Problem:
Starting at the first entry, print everything through the last exactly.
___ Exercise data
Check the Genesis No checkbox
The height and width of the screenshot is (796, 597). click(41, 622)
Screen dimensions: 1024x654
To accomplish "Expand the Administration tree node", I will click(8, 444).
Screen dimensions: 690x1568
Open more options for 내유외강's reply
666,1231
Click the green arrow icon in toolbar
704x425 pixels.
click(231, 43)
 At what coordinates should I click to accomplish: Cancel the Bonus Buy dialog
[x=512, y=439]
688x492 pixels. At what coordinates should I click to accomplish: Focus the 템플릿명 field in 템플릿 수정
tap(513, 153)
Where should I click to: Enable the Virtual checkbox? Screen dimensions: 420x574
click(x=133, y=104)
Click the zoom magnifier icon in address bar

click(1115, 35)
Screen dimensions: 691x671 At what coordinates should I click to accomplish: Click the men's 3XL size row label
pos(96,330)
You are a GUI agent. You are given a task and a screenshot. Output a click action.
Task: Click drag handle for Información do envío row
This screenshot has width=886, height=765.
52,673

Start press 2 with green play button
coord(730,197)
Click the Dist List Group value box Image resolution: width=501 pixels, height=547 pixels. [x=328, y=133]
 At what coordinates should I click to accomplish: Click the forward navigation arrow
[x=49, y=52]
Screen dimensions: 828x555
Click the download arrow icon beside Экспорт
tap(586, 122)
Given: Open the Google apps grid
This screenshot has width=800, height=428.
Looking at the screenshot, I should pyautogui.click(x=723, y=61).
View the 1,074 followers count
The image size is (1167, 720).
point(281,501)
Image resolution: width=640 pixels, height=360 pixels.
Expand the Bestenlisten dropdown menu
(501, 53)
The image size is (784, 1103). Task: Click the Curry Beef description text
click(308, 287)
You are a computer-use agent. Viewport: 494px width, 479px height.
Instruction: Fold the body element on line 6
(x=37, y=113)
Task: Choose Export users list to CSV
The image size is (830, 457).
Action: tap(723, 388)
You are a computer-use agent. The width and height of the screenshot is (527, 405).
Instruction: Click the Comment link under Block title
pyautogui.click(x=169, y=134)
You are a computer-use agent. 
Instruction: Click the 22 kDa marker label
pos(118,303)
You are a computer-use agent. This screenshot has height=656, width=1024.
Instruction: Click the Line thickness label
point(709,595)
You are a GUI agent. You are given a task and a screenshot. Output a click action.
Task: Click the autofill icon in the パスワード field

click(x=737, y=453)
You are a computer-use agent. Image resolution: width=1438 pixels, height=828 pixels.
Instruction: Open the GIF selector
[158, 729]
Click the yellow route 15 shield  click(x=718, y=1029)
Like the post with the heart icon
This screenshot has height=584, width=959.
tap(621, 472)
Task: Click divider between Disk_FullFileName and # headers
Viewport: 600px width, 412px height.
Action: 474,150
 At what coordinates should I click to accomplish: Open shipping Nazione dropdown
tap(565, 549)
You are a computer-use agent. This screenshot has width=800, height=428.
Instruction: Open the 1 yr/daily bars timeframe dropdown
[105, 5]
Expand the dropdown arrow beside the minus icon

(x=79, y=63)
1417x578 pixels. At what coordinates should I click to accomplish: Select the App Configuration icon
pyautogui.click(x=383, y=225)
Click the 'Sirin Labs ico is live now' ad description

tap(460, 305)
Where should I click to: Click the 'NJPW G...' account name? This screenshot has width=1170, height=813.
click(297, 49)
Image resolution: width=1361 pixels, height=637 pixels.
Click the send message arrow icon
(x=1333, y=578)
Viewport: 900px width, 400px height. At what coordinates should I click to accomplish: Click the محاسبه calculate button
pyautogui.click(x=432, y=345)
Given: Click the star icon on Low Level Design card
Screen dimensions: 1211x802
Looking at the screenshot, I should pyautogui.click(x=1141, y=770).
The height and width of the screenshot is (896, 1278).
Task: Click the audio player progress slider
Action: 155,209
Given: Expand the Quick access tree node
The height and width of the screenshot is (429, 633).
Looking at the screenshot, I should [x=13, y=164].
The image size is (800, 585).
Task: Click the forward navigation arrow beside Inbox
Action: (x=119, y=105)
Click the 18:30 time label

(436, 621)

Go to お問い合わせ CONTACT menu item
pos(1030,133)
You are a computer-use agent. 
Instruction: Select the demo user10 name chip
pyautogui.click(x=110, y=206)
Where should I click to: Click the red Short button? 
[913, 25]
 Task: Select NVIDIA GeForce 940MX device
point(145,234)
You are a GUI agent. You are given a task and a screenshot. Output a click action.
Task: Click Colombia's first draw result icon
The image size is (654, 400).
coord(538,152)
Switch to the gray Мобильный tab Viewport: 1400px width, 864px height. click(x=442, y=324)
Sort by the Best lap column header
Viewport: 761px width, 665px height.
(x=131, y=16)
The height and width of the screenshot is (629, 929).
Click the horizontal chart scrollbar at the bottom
______
Result:
Check the Genesis No checkbox
The height and width of the screenshot is (796, 597). click(41, 622)
Screen dimensions: 1024x654
To accomplish "Expand the Administration tree node", I will click(8, 444).
Screen dimensions: 690x1568
Open more options for 내유외강's reply
666,1231
Click the green arrow icon in toolbar
704x425 pixels.
click(231, 43)
 At what coordinates should I click to accomplish: Cancel the Bonus Buy dialog
[x=512, y=439]
688x492 pixels. At what coordinates should I click to accomplish: Focus the 템플릿명 field in 템플릿 수정
tap(513, 153)
Where should I click to: Enable the Virtual checkbox? Screen dimensions: 420x574
click(x=133, y=104)
Click the zoom magnifier icon in address bar

click(1115, 35)
Screen dimensions: 691x671 At what coordinates should I click to accomplish: Click the men's 3XL size row label
pos(96,330)
You are a GUI agent. You are given a task and a screenshot. Output a click action.
Task: Click drag handle for Información do envío row
This screenshot has width=886, height=765.
52,673

Start press 2 with green play button
coord(730,197)
Click the Dist List Group value box Image resolution: width=501 pixels, height=547 pixels. [x=328, y=133]
 At what coordinates should I click to accomplish: Click the forward navigation arrow
[x=49, y=52]
Screen dimensions: 828x555
Click the download arrow icon beside Экспорт
tap(586, 122)
Given: Open the Google apps grid
This screenshot has width=800, height=428.
Looking at the screenshot, I should pyautogui.click(x=723, y=61).
View the 1,074 followers count
The image size is (1167, 720).
point(281,501)
Image resolution: width=640 pixels, height=360 pixels.
Expand the Bestenlisten dropdown menu
(501, 53)
The image size is (784, 1103). Task: Click the Curry Beef description text
click(308, 287)
You are a computer-use agent. Viewport: 494px width, 479px height.
Instruction: Fold the body element on line 6
(x=37, y=113)
Task: Choose Export users list to CSV
The image size is (830, 457).
Action: tap(723, 388)
You are a computer-use agent. The width and height of the screenshot is (527, 405).
Instruction: Click the Comment link under Block title
pyautogui.click(x=169, y=134)
You are a computer-use agent. 
Instruction: Click the 22 kDa marker label
pos(118,303)
You are a computer-use agent. This screenshot has height=656, width=1024.
Instruction: Click the Line thickness label
point(709,595)
You are a GUI agent. You are given a task and a screenshot. Output a click action.
Task: Click the autofill icon in the パスワード field

click(x=737, y=453)
You are a computer-use agent. Image resolution: width=1438 pixels, height=828 pixels.
Instruction: Open the GIF selector
[158, 729]
Click the yellow route 15 shield  click(x=718, y=1029)
Like the post with the heart icon
This screenshot has height=584, width=959.
tap(621, 472)
Task: Click divider between Disk_FullFileName and # headers
Viewport: 600px width, 412px height.
Action: 474,150
 At what coordinates should I click to accomplish: Open shipping Nazione dropdown
tap(565, 549)
You are a computer-use agent. This screenshot has width=800, height=428.
Instruction: Open the 1 yr/daily bars timeframe dropdown
[105, 5]
Expand the dropdown arrow beside the minus icon

(x=79, y=63)
1417x578 pixels. At what coordinates should I click to accomplish: Select the App Configuration icon
pyautogui.click(x=383, y=225)
Click the 'Sirin Labs ico is live now' ad description

tap(460, 305)
Where should I click to: Click the 'NJPW G...' account name? This screenshot has width=1170, height=813.
click(297, 49)
Image resolution: width=1361 pixels, height=637 pixels.
Click the send message arrow icon
(x=1333, y=578)
Viewport: 900px width, 400px height. At what coordinates should I click to accomplish: Click the محاسبه calculate button
pyautogui.click(x=432, y=345)
Given: Click the star icon on Low Level Design card
Screen dimensions: 1211x802
Looking at the screenshot, I should pyautogui.click(x=1141, y=770).
The height and width of the screenshot is (896, 1278).
Task: Click the audio player progress slider
Action: 155,209
Given: Expand the Quick access tree node
The height and width of the screenshot is (429, 633).
Looking at the screenshot, I should [x=13, y=164].
The image size is (800, 585).
Task: Click the forward navigation arrow beside Inbox
Action: (x=119, y=105)
Click the 18:30 time label

(436, 621)

Go to お問い合わせ CONTACT menu item
pos(1030,133)
You are a computer-use agent. 
Instruction: Select the demo user10 name chip
pyautogui.click(x=110, y=206)
Where should I click to: Click the red Short button? 
[913, 25]
 Task: Select NVIDIA GeForce 940MX device
point(145,234)
You are a GUI agent. You are given a task and a screenshot. Output a click action.
Task: Click Colombia's first draw result icon
The image size is (654, 400).
coord(538,152)
Switch to the gray Мобильный tab Viewport: 1400px width, 864px height. click(x=442, y=324)
Sort by the Best lap column header
Viewport: 761px width, 665px height.
(x=131, y=16)
The height and width of the screenshot is (629, 929).
Click the horizontal chart scrollbar at the bottom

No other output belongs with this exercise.